In fact, 82% of salespeople are not aligned with the needs of their buyer – so imagine the impact your sales pitch could have if you become one of the few that are? “Great research will also eliminate unnecessary noise and will keep the buyer(s) engaged. Show them that you understand their business with a lean message that highlights your product’s features that matters to them the most,” explains Leung.
3. Set a time limit to your meeting or discussion. According to Eric Markowitz in an article for Inc.com, this achieves a few things: “First: it will make you seem important and needed. Second: it shows that you’re not going to waste precious time. Third: it will differentiate you from every other salesperson, who would likely stay until kicked out.”
Tell your prospects that you have about 20 minutes to cover the essentials and a few minutes for discussion. It will put your time-pressed prospects at ease knowing that you won’t stage a camp-out in their conference room until they give in, plus, it creates the perception that you’re a rare commodity and increases your value perception.
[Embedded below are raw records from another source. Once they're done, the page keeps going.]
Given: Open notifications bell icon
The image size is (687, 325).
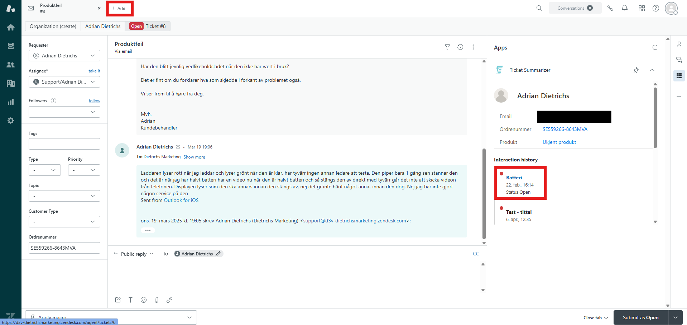Looking at the screenshot, I should [x=625, y=8].
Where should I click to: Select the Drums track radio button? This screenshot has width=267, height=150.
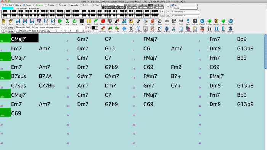34,5
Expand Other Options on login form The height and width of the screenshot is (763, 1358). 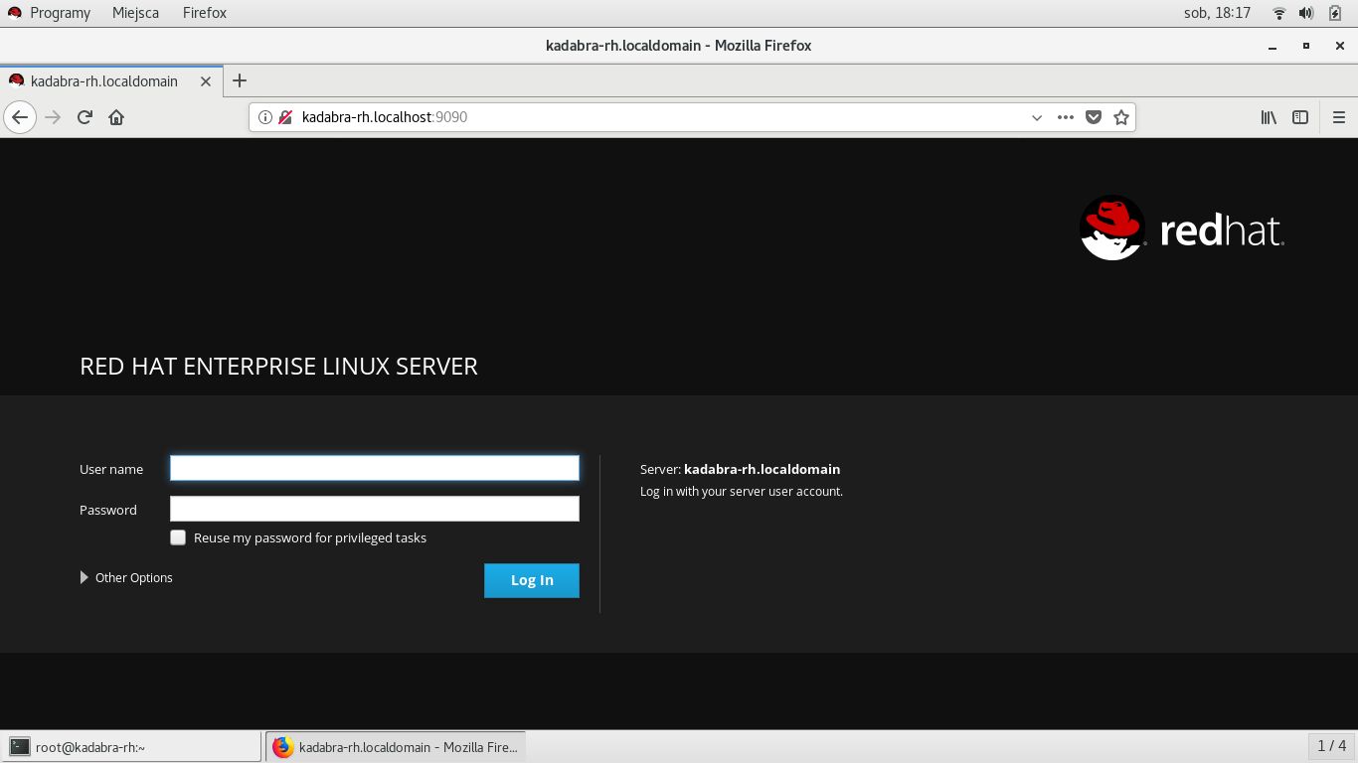coord(126,577)
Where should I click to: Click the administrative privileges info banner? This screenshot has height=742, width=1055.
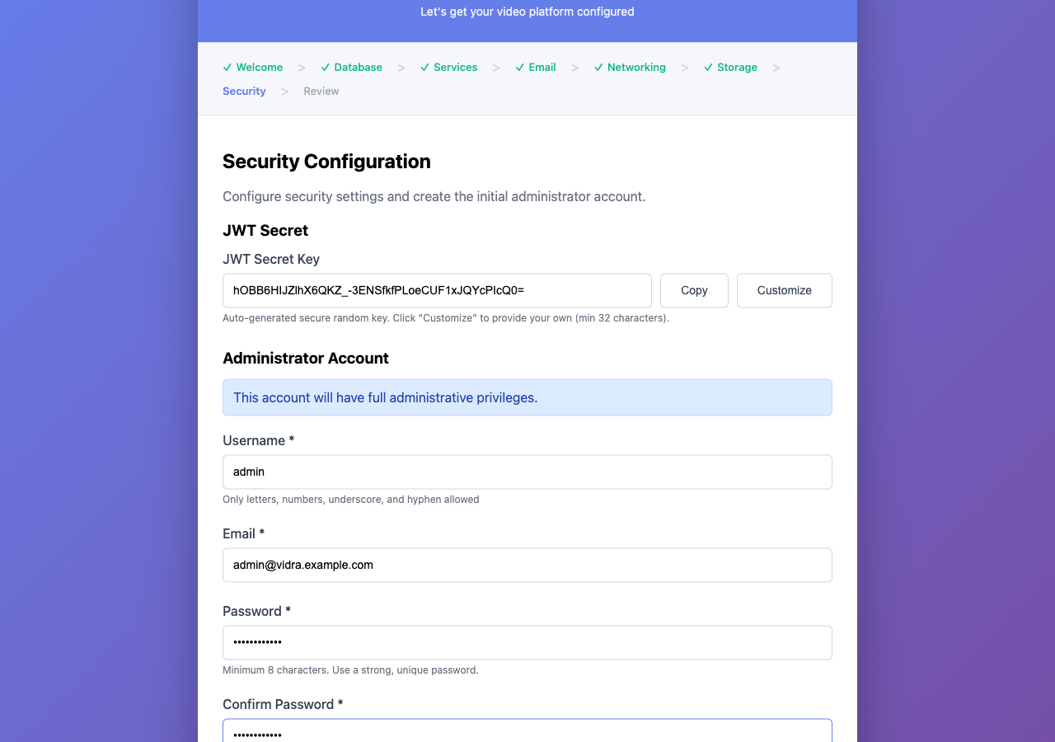click(528, 397)
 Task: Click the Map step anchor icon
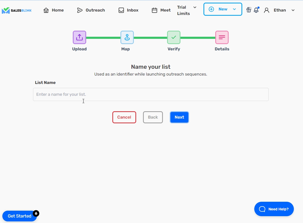[x=127, y=38]
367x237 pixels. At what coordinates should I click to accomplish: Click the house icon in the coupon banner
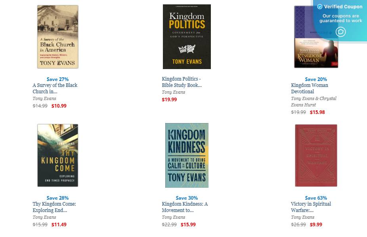pyautogui.click(x=340, y=32)
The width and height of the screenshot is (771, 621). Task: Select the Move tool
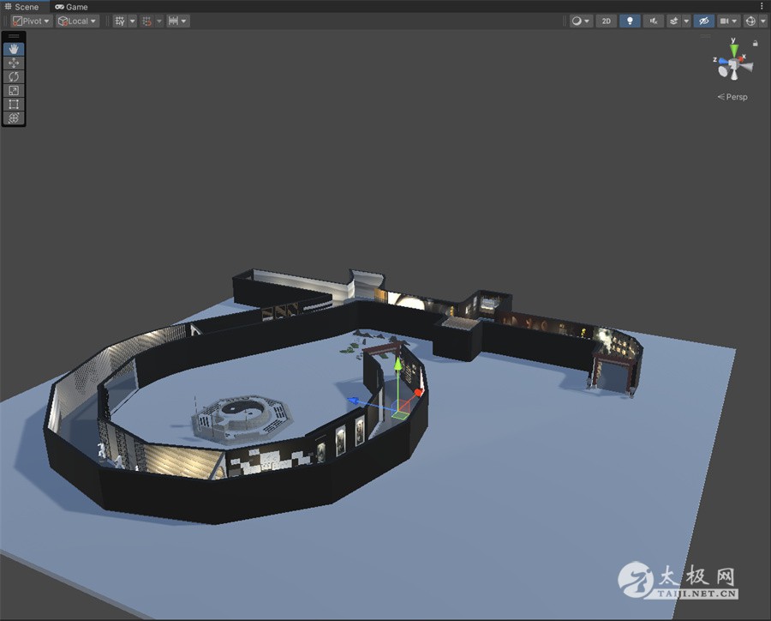[14, 63]
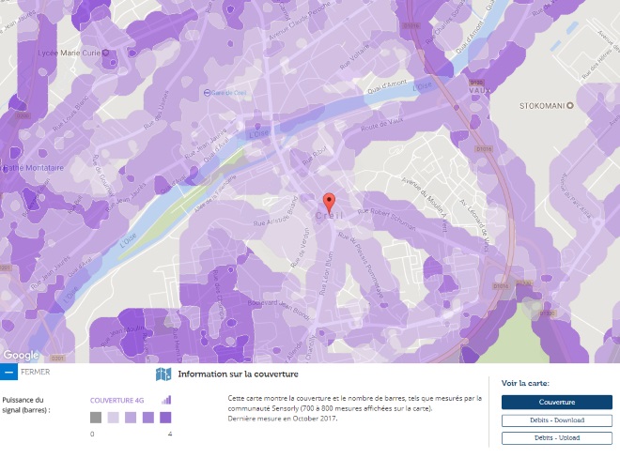Click the Creil city label on the map

click(x=329, y=216)
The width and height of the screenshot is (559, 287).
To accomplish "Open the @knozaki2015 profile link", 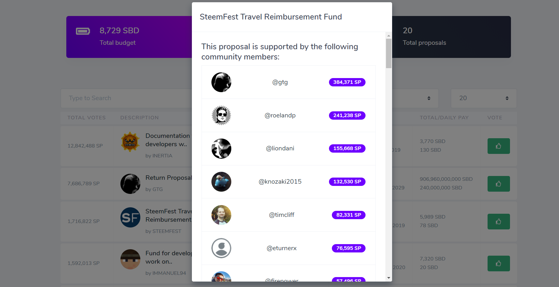I will (280, 182).
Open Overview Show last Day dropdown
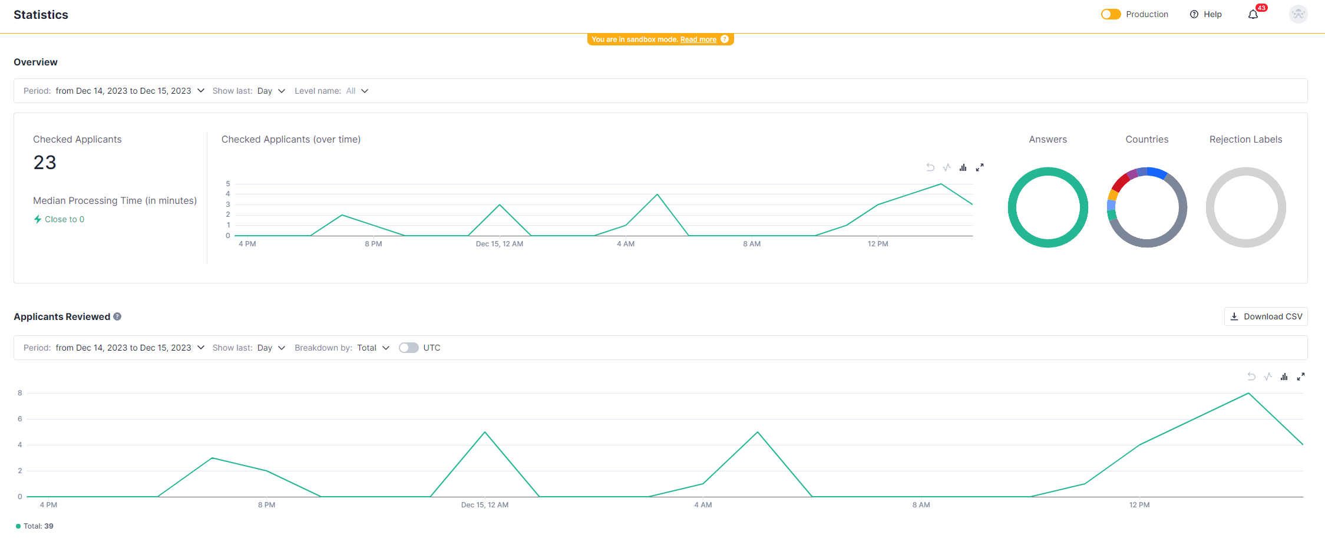This screenshot has height=538, width=1325. [x=271, y=91]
4. Have empathy. According to Steli Efti of the Young Entrepreneur Council, empathy is the real secret to sales. Asking questions is one of the best ways to really understand what your buyer needs and wants and is the key factor in positioning your products or services as the best possible solution to their challenges.
“Ask them about their work. Ask them about their situation. Ask them about their frustrations. Ask them about their ambitions. Do this until you know what they care about and understand what they need,” Efti explains. “Only then should you sell them the right solution, and only if it truly is the best solution for them.”
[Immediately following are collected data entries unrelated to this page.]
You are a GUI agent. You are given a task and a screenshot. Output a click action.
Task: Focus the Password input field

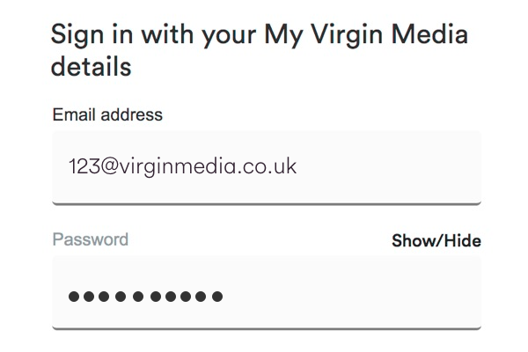coord(267,292)

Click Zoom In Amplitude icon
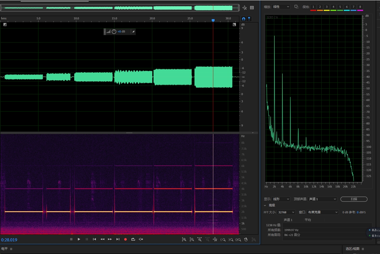184,240
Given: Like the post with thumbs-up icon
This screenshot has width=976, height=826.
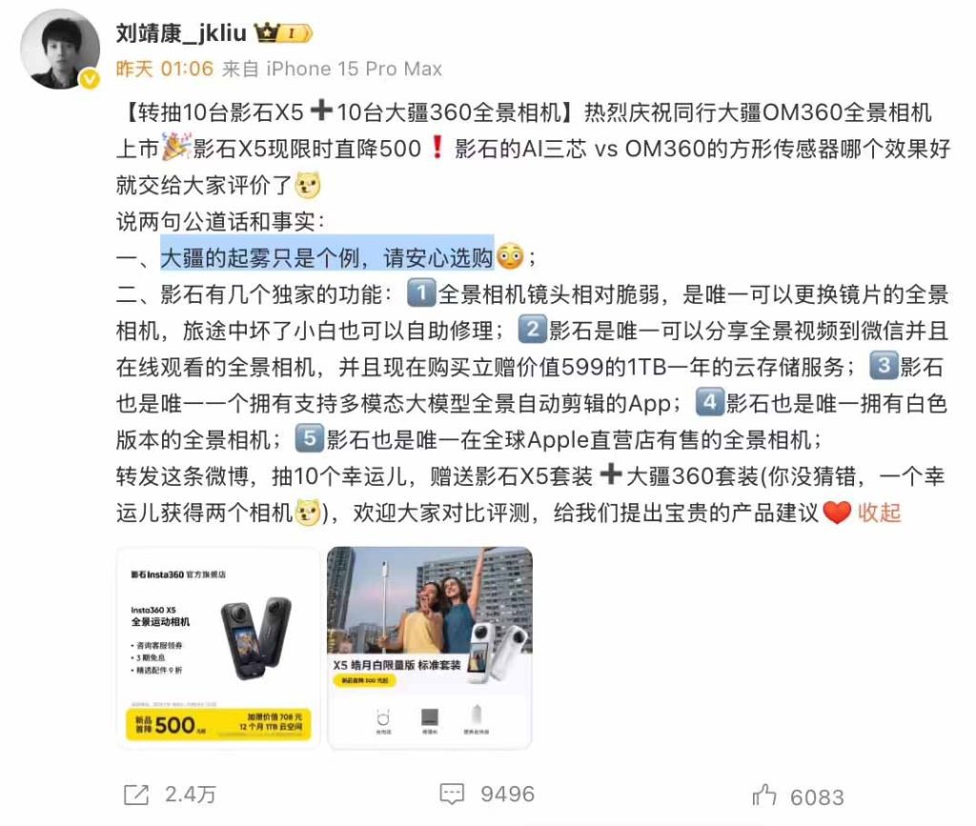Looking at the screenshot, I should (x=763, y=796).
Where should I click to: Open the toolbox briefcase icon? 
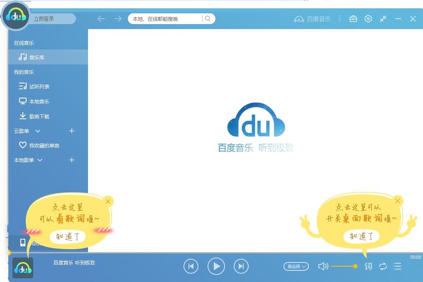[x=353, y=19]
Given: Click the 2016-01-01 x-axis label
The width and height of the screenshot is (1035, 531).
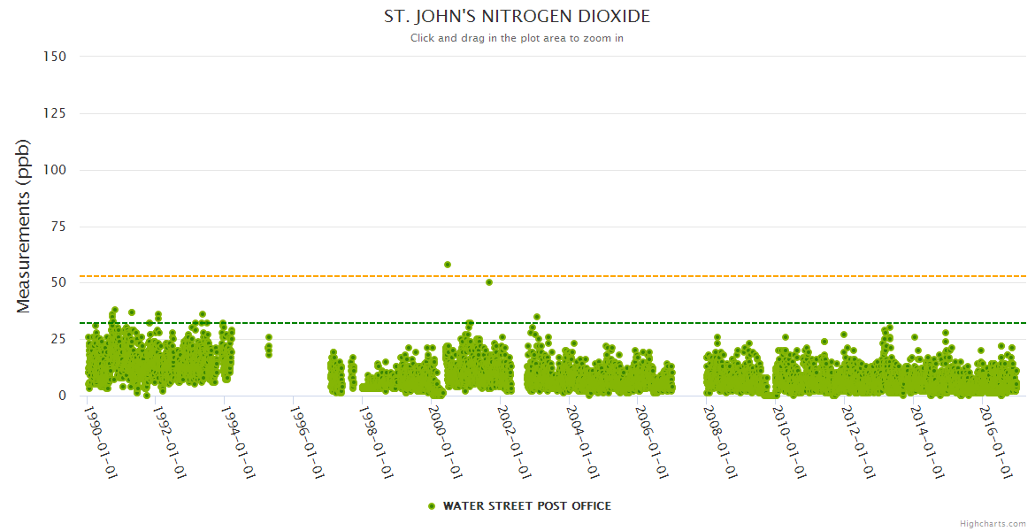Looking at the screenshot, I should click(x=996, y=443).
5. Push where it hurts the most. Armed with the right information about your customer and having established empathy through asking the right questions, you can now present your customer’s key challenges to them using their own words.
This is a proven and incredibly effective strategy. “In the United States, beginning in 2002, Verizon Wireless milked the simple phrase ‘Can you hear me now?’ for almost a decade, to describe the frustrations that their customers were having with other networks. And get this: in the first year alone this lead 10% increase in new customers and a reduction in churn rate from 2.5% in 2000 to 1.8% in 2002,” explains Vladimir Blagojevic at ScaleMyBusiness.com.
6. Convey your unique value proposition and tell a compelling story that differentiates your company, products, and/or services. In many cases, there’s an overlap of about 70% or more between competing products and services, according to Corporate Visions. “So rather than focusing on that ‘parity area,’ you should focus on what you can do for the customer that is different from what the competition can do – this is your ‘value wedge.’ Your value wedge must be unique to you, important to the customer, and defensible.”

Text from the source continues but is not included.